> ENTRIES SUPPLIED:
▼

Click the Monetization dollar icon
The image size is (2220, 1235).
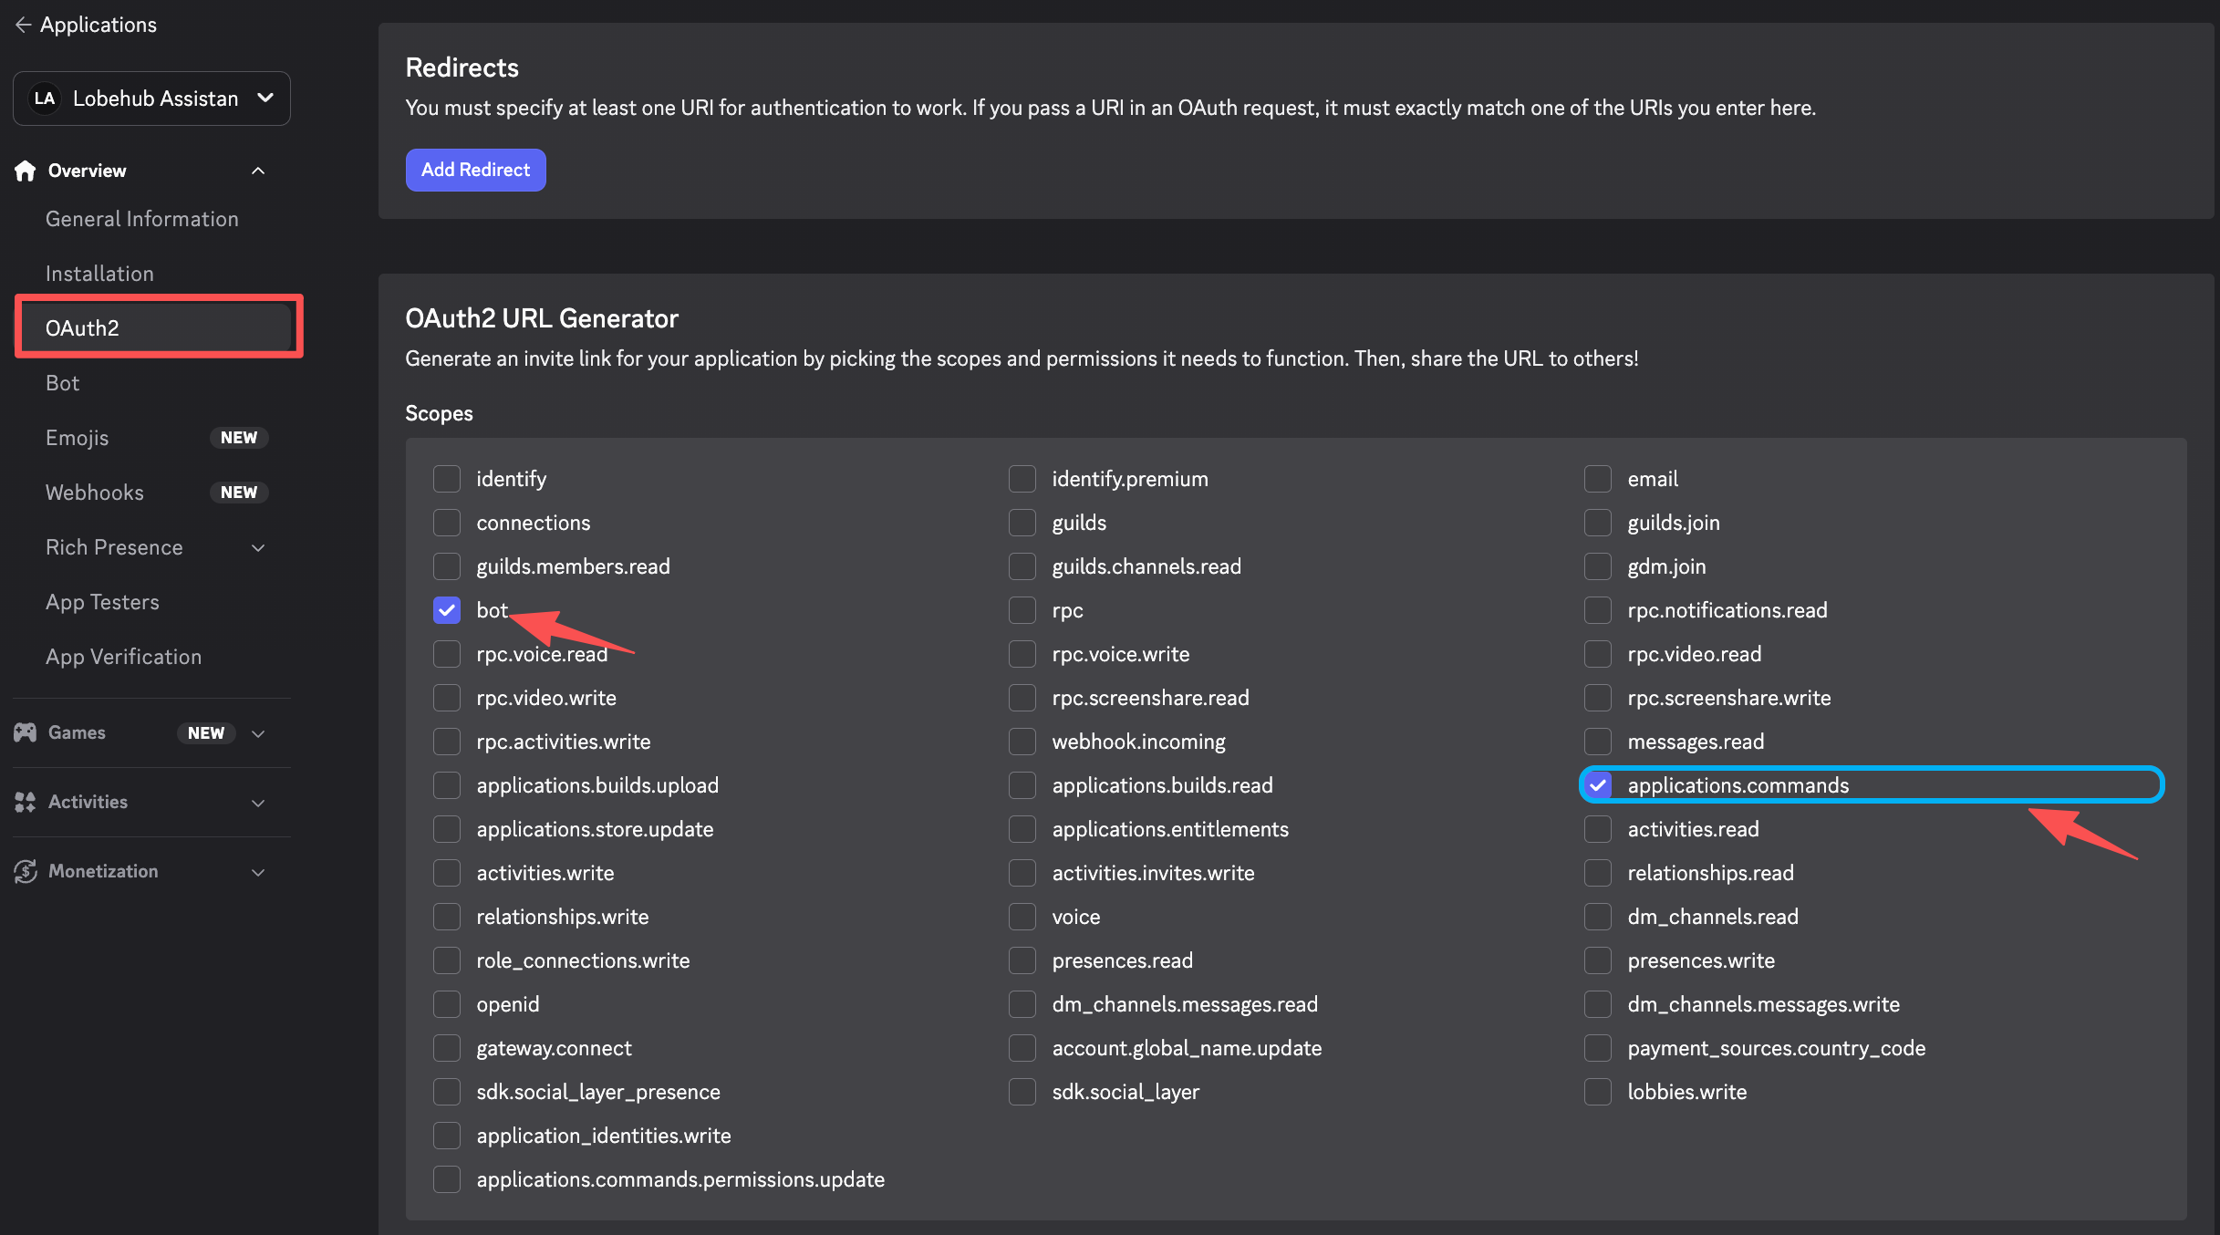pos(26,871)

▲
▼

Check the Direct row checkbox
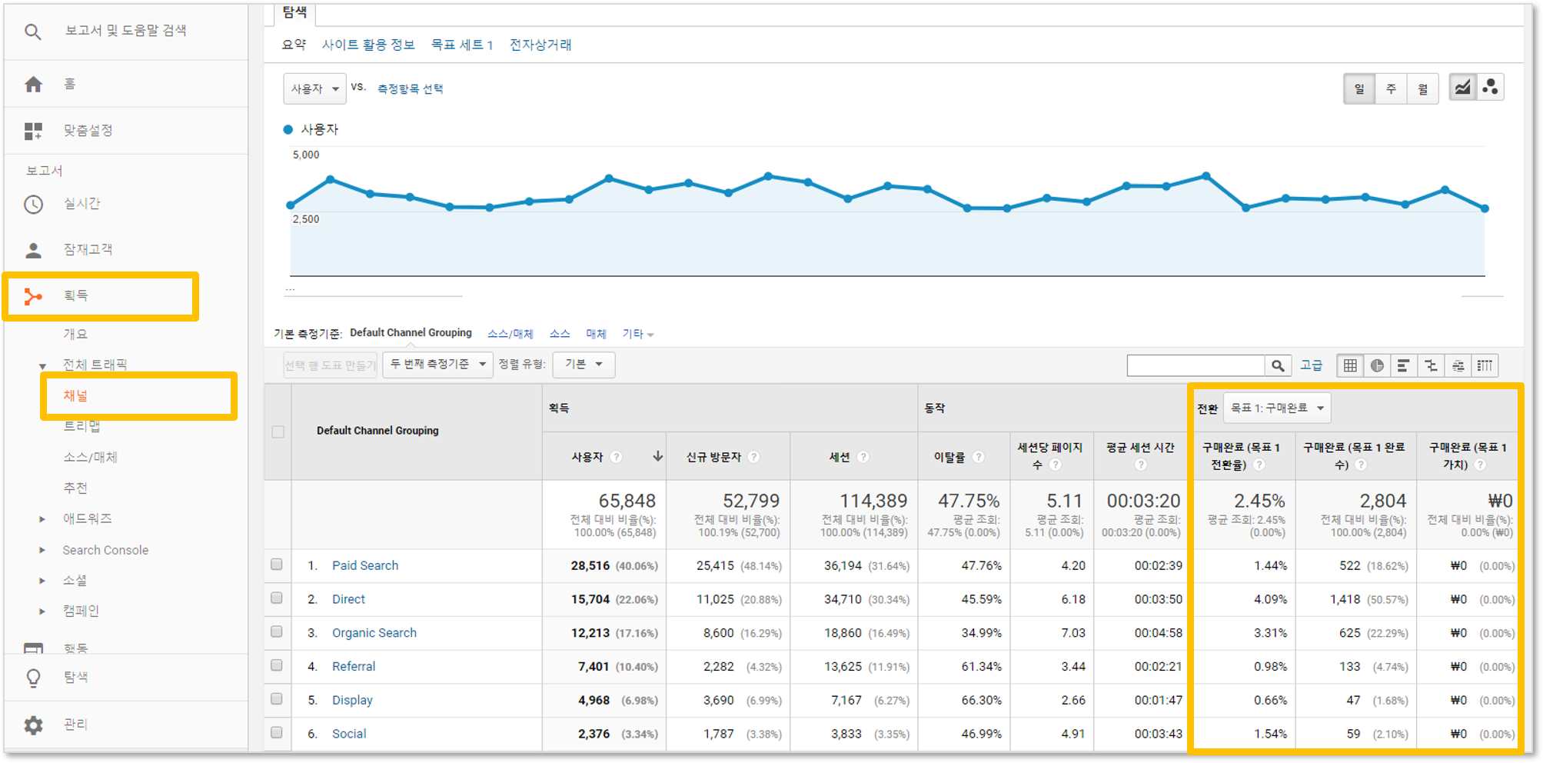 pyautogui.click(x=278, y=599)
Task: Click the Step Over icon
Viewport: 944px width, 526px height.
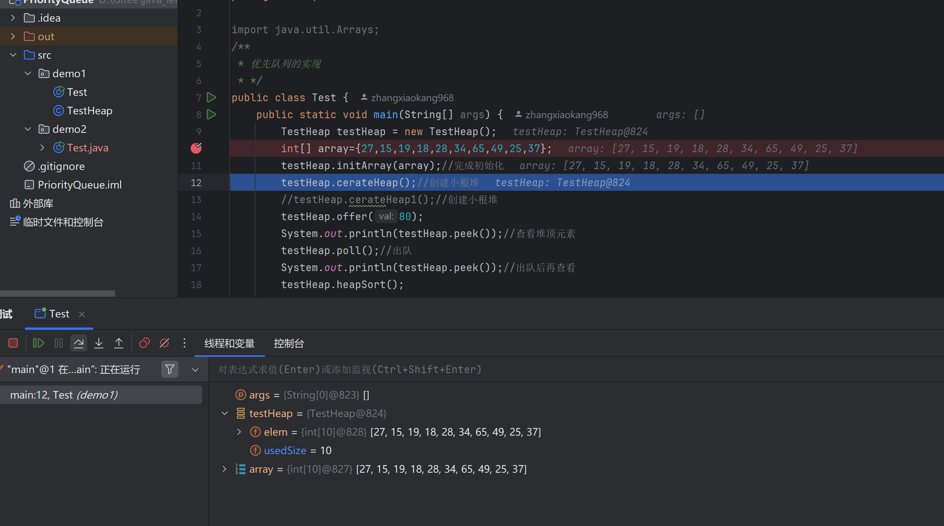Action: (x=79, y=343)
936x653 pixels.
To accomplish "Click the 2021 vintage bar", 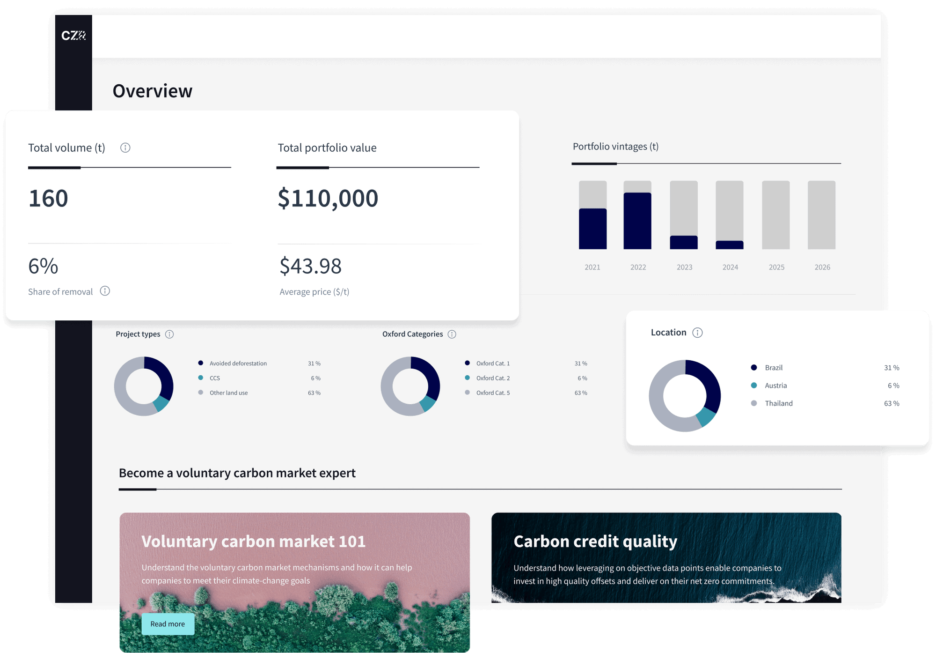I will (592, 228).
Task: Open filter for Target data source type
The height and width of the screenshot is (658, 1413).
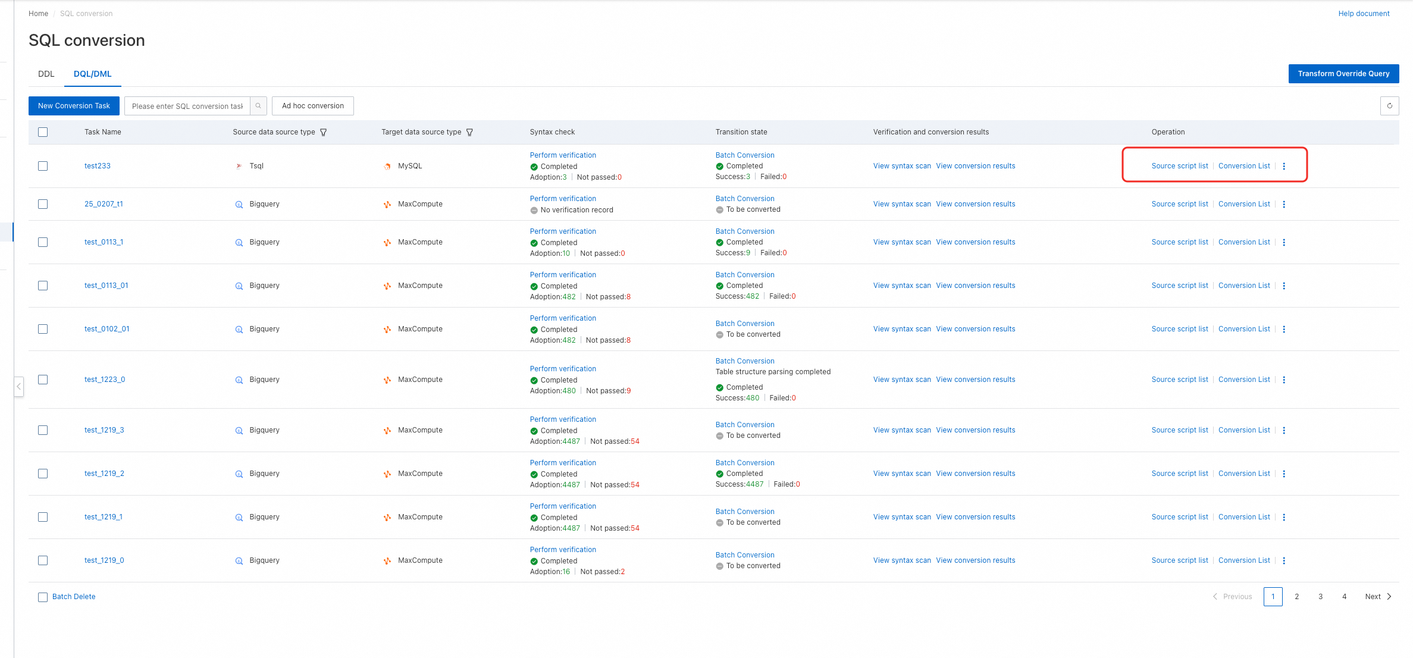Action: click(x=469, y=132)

▲

> REQUIRED WORK: Copy from the entries above each line in which the string "Task" can be found.

> ANSWER SPACE:
Task: Click the Step Over icon
Task: Open filter for Target data source type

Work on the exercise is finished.